I miss Hallie. She was a cat. She was a beautiful gray can with huge green eyes and she was one of my first babies. We got her from a lady I worked with to keep another cat company and it was true love from day one. Of course there were times that she made me angry- like when she would claw the furniture or consider the floor an appropriate litter box. BUt all in all, she was a great cat. A real snuggler and purrer.
She started getting frail last year in the fall. Her weight dropped and she was so tiny. But, she was still spry and could jump on the counters and enjoyed going outside so I figured she was feeling ok. I don't speak cat. I couldn't ask.
But then the day came. She just seemed weak I decided it was time to send her off to kitty heaven, vet style. Thats a tough decision to make but when its time, you just know it. And so I called the vet and made the appointment. And I was sad.
My husband went home for lunch and called me immediately. "Hallie is gone". "gone??? what do you mean gone? Did you let her out of the house in the shape she's in??? What were you thinkin???" "no, Kristen, She died. She's lying on the couch". I went straight to my boss and told him I had to leave. One- I was sad and two- I didn't want the kids to come home to a dead cat on the couch. I mean, where would they sit? So I left work.
It was with a heavy heart that I entered my house. Hallie had been part of the family for 18 years after all. I walked into the living room and there she was, lying peacefully on the couch. I walked up to her and she really looked like she was just asleep-just with her eyes open and her lips pulled back in a grimace. Ah, mother nature, rigor mortis had set in and she was stiff as a board. I leaned down and closed her eyes with my hand, amazed at how cold she was. She obviously had been gone for a while. I tried to fashion her mouth into some semblance of kitty smile but that just wasn't happening so I let it go. As I pondered how i was going to fold her up into a curled position so I could bury her- she was legs straight out and absolutely unposable- which would have required a bigger hole than I had bargained for, I noticed something.
Now when a ship sinks, the rats jump ship. Apparently when a cat dies, the fleas do as the rats. With no source of nourishment, they bid the host adieu. (I wasn't aware she even had fleas...she never scratched or had flea dirt on her) AT any rate, my poor Hallie. THis was such an undignified situation.
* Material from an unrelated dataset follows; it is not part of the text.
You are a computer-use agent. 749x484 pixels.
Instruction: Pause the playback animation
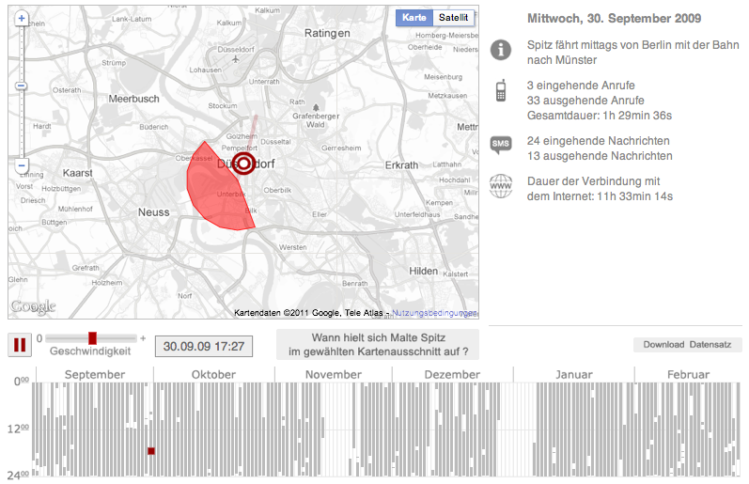[19, 345]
She was such a loving cat, so sweet and affectionate. I couldn't allow these fleas to act in such a disrespectful manner.
My first thought was to bathe her. I mean, people bathe the dead before they clothe and bury them. Its been customary for centuries. But the thought of dunking my dead cat and then having to blow dry her in her stiffened position gave me pause for thought. And then I knew. The bissel. I know I said Hoover- hoover just sounded better- but in truth we have a bissel. So I pulled out the old vaccuum cleaner and went to town. I took the hose and as respectfully as possible, I vaccuumed those fleas off my poor dead cat. Now when she was alive she would never have stood for this- but being that she was no longer walking among the living, she was quite agreeable. I hosed and hosed making sure her fur didn't get mussed, until I got every last flea off of her. And then I stopped and realized just what I was doing. Vaccuuming a dead cat. REally? What had I come to I turned off the bissel and sat there for a second. Then I giggled. I was vaccuuming a dead cat. Who in their right mind does that?
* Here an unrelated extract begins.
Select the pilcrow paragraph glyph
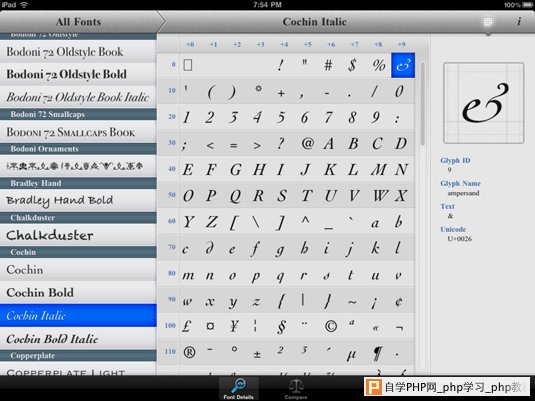This screenshot has width=535, height=401. 377,353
So I gathered my wits and lovingly wrapped her up in an old receiving blanket and put her in a bag and took her to the back yard where she joined the ranks of our other treasured pets who have passed from this world. None of them had been as lovingly prepared for burial as my Hallie cat. They were all wrapped in blankets and bags too, but none had been the recipient of the pre-burial bissel ritual. I still giggle when I think about it. And I consider my behavior when its my husband's time to go- not that he has fleas of course, but it seems like a good custom. (unless I go first). I reckon I'll have to stock up on vaccuum cleaner bags and hoof it down to the funeral home before they get hold of him. Somehow I don't think they'd approve.
Poor Hallie. May she rest in peace and be Flea Free!